> _YOUR INSTRUCTIONS_
Beginning with the line that holds "Given: Click the Szukaj map search field" and ending with the last line below, please copy every line exactly, add nothing, and leave out the pictures.

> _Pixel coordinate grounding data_
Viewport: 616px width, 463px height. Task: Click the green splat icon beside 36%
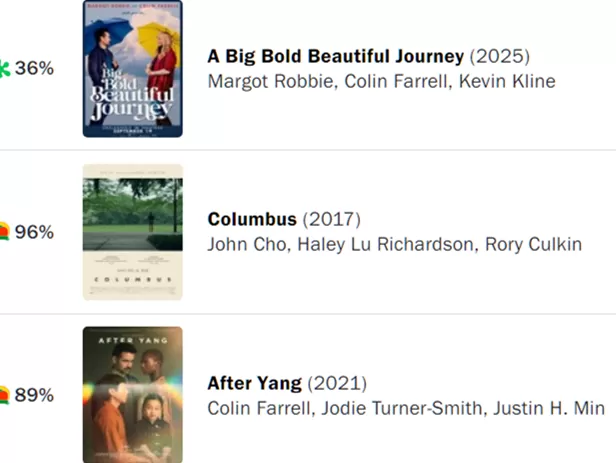(4, 69)

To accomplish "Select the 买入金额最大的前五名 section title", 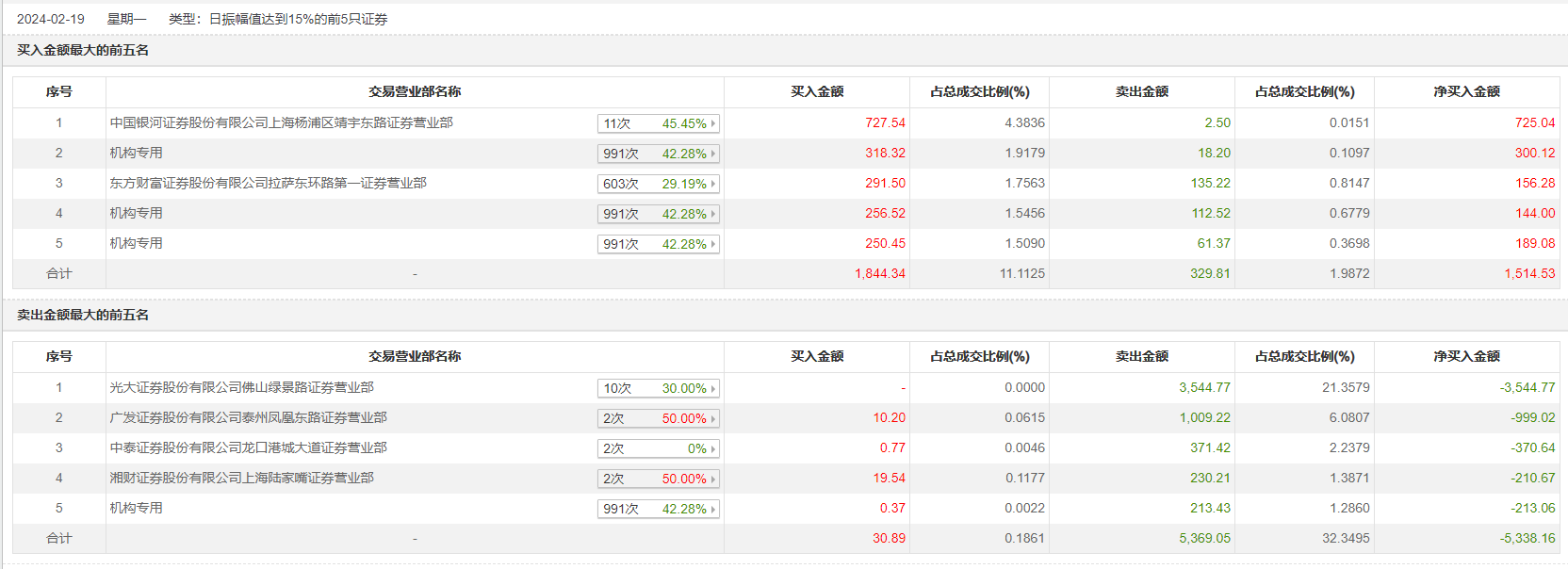I will click(x=83, y=51).
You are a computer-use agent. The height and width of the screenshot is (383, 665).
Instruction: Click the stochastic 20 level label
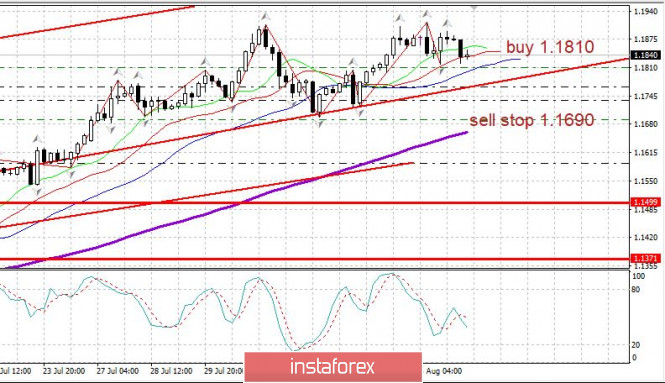pos(635,345)
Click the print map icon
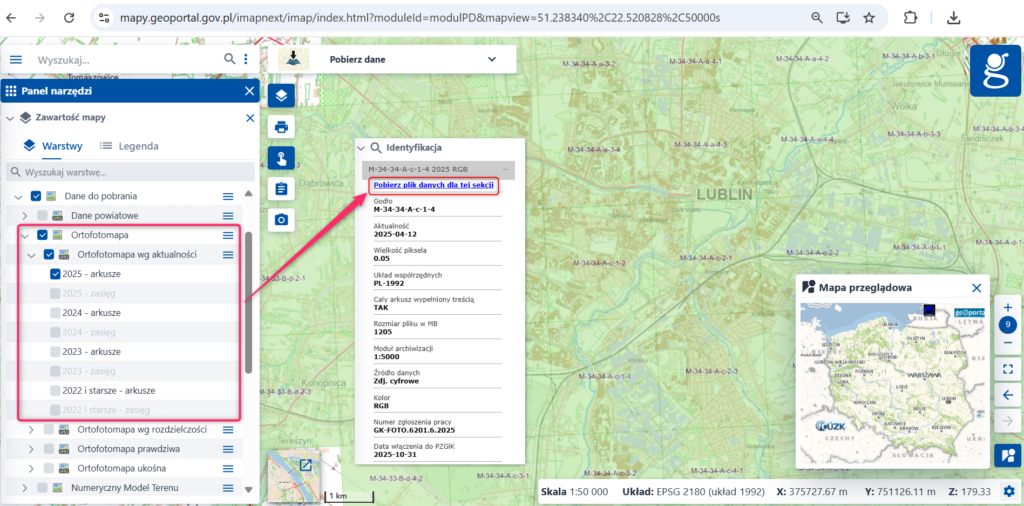1024x506 pixels. (281, 127)
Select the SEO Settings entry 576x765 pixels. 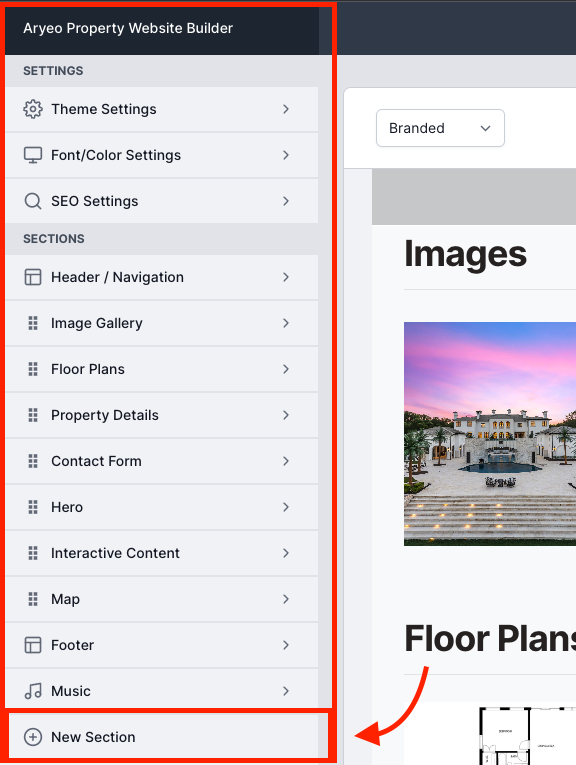162,201
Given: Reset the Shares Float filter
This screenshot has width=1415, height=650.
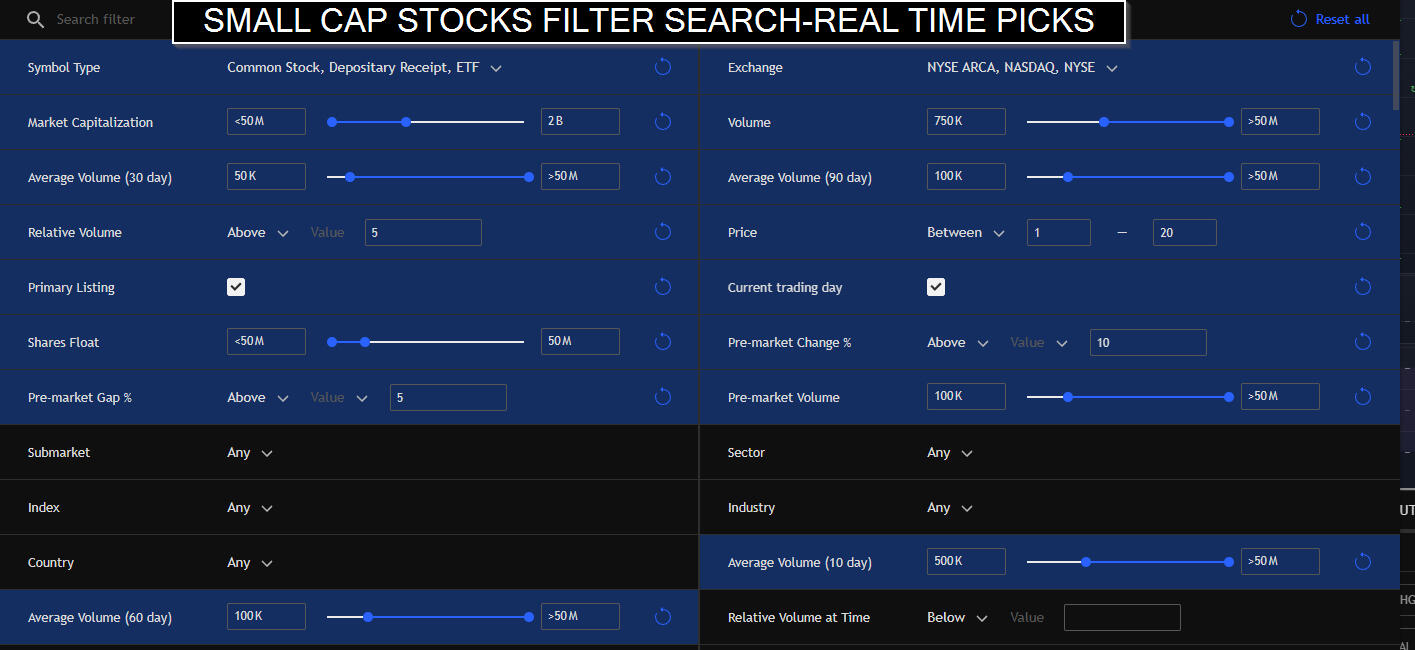Looking at the screenshot, I should point(662,342).
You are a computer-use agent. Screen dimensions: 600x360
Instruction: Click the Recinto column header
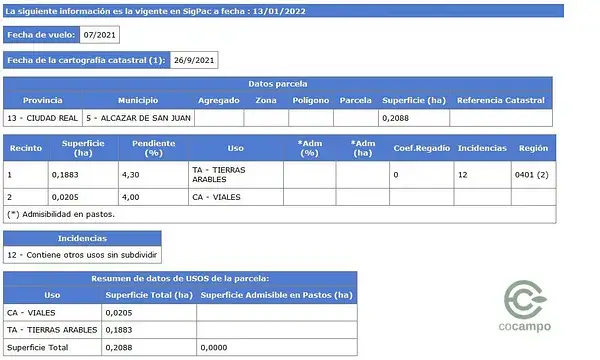tap(26, 148)
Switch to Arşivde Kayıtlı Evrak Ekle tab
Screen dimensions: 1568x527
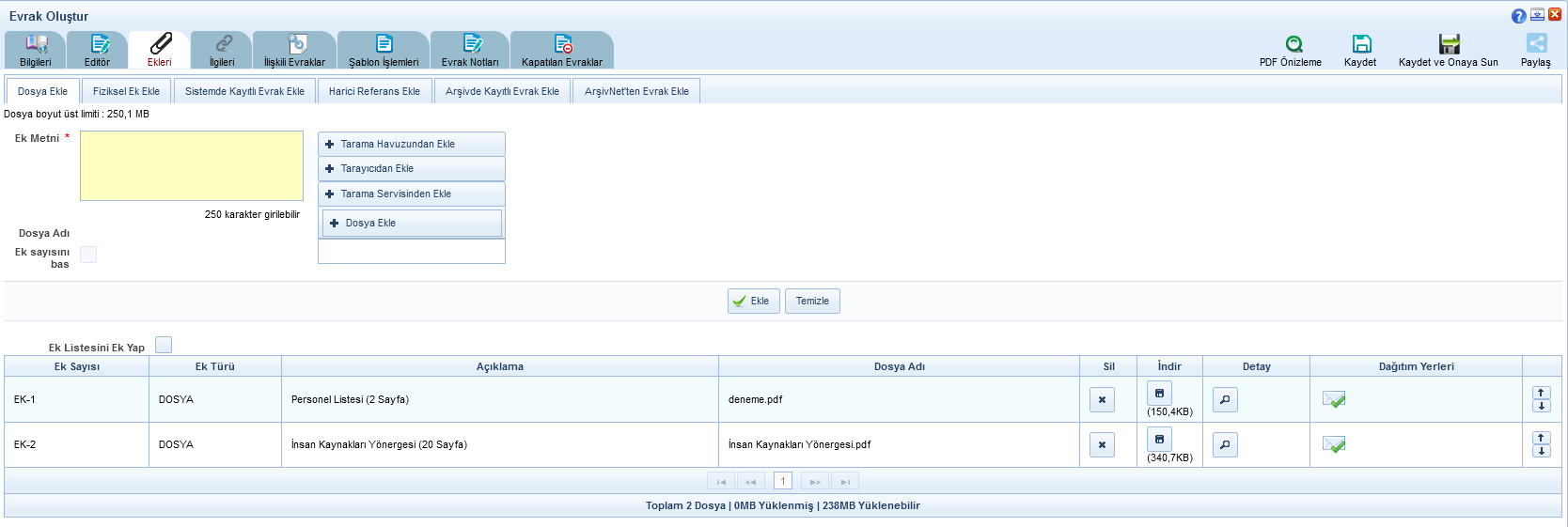(502, 91)
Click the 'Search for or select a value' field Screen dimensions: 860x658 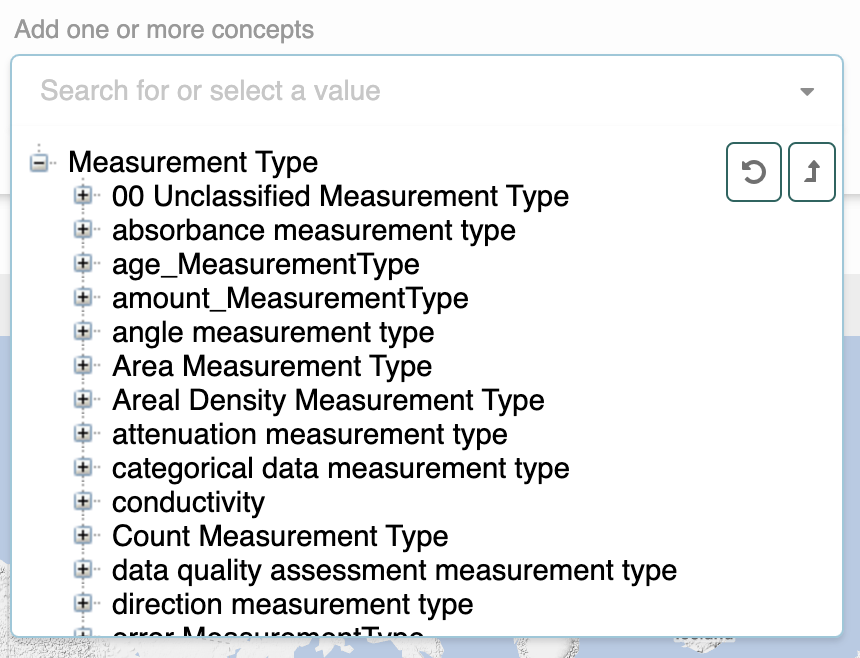pyautogui.click(x=400, y=91)
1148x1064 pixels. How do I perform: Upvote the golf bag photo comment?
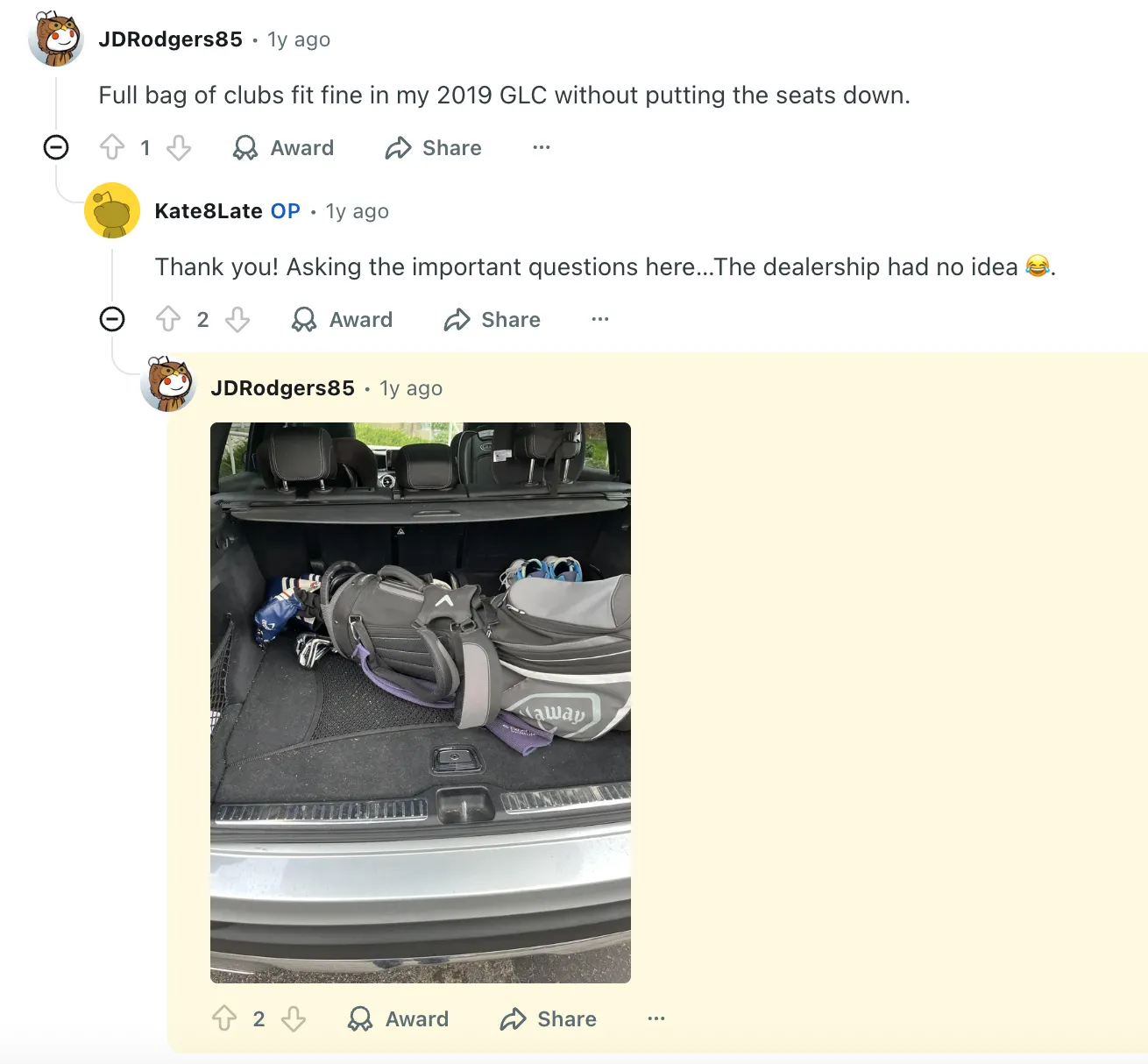pos(224,1018)
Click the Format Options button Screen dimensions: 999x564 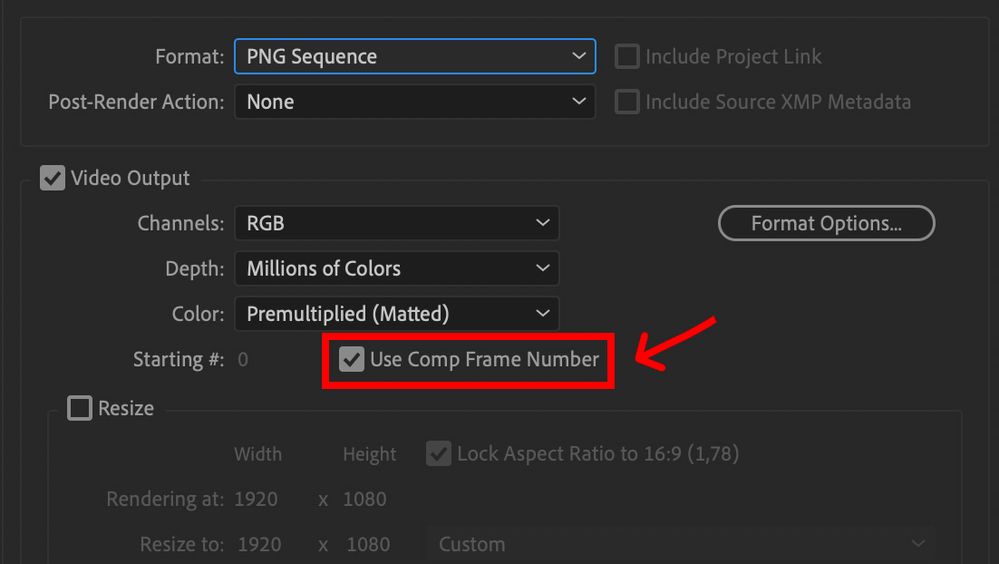point(826,224)
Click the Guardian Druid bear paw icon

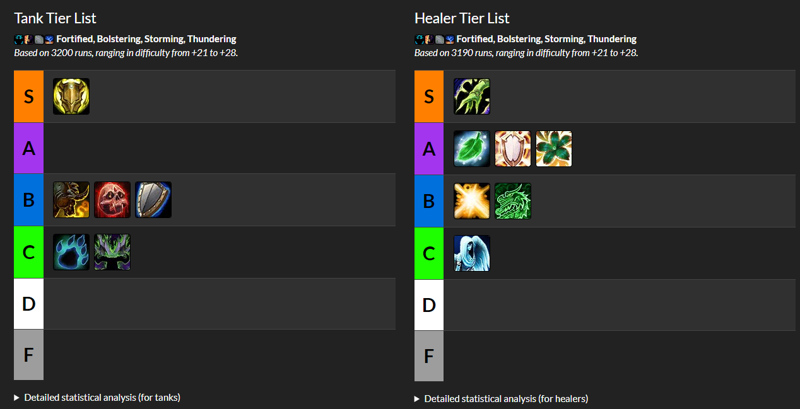click(x=71, y=252)
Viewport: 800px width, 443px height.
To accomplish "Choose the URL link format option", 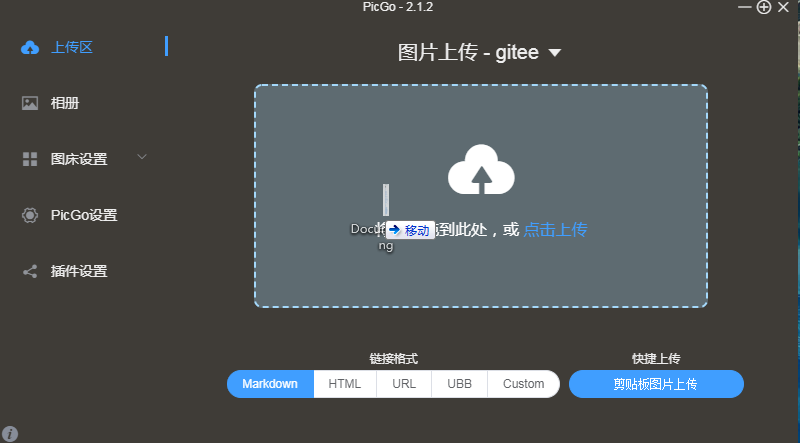I will [x=404, y=384].
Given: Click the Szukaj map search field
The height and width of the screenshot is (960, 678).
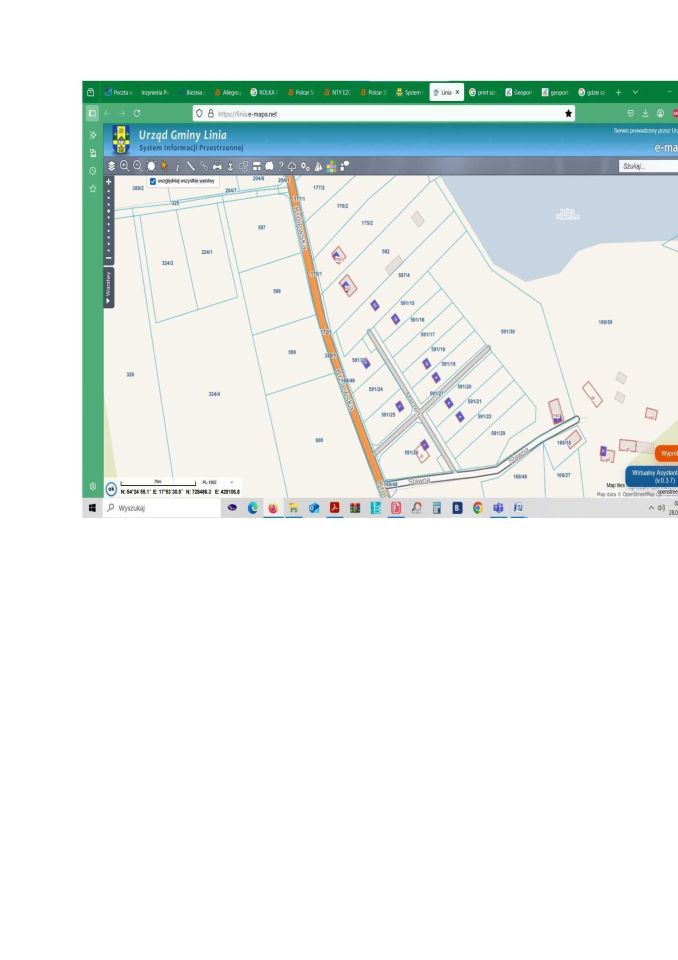Looking at the screenshot, I should (x=646, y=166).
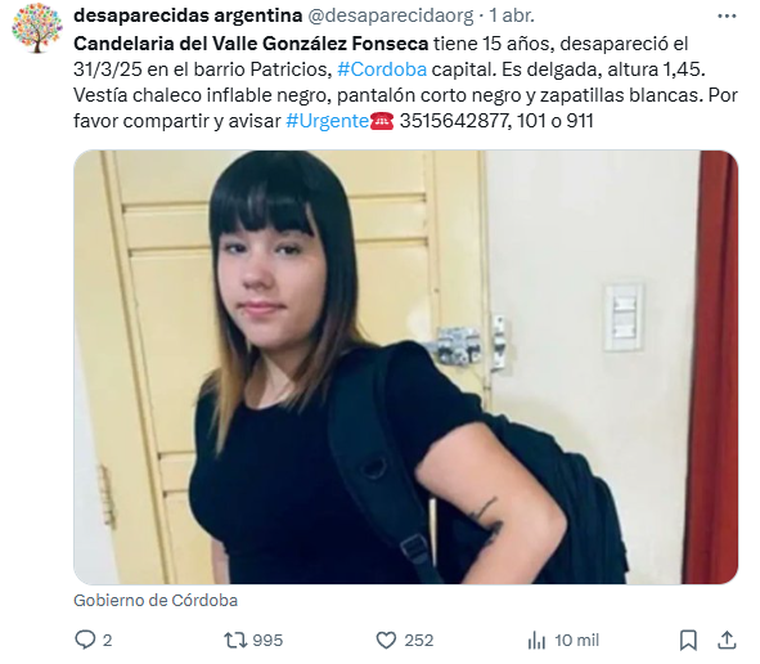Open the @desaparecidaorg handle profile
This screenshot has height=664, width=760.
tap(391, 16)
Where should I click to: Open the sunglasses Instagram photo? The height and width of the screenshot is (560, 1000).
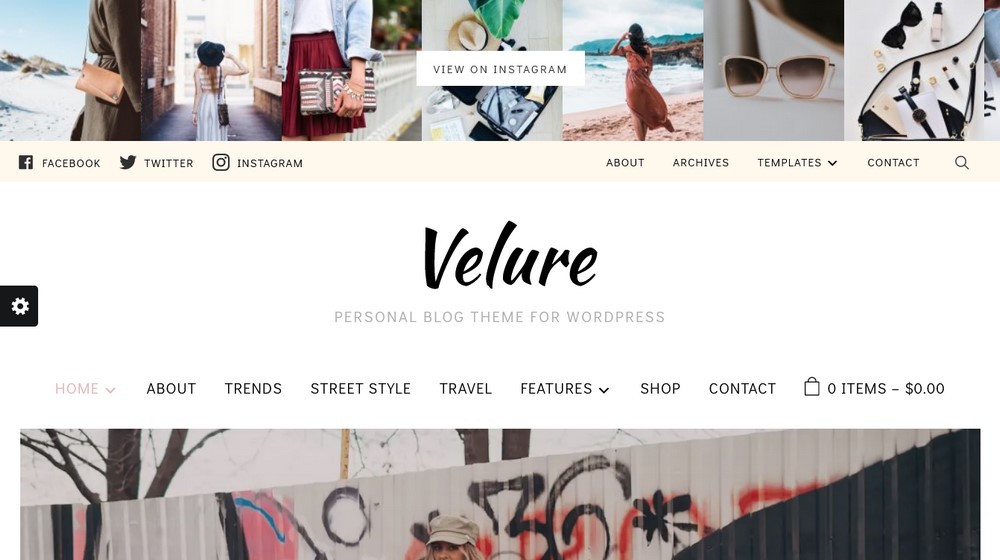(774, 70)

> _ANSWER FOR THIS EXERCISE_
Given: Click the Szukaj map search field
The height and width of the screenshot is (960, 678).
Looking at the screenshot, I should (x=646, y=166).
Open the @desaparecidaorg handle profile
This screenshot has height=664, width=760.
tap(391, 16)
Where should I click to: Open the sunglasses Instagram photo? The height and width of the screenshot is (560, 1000).
(774, 70)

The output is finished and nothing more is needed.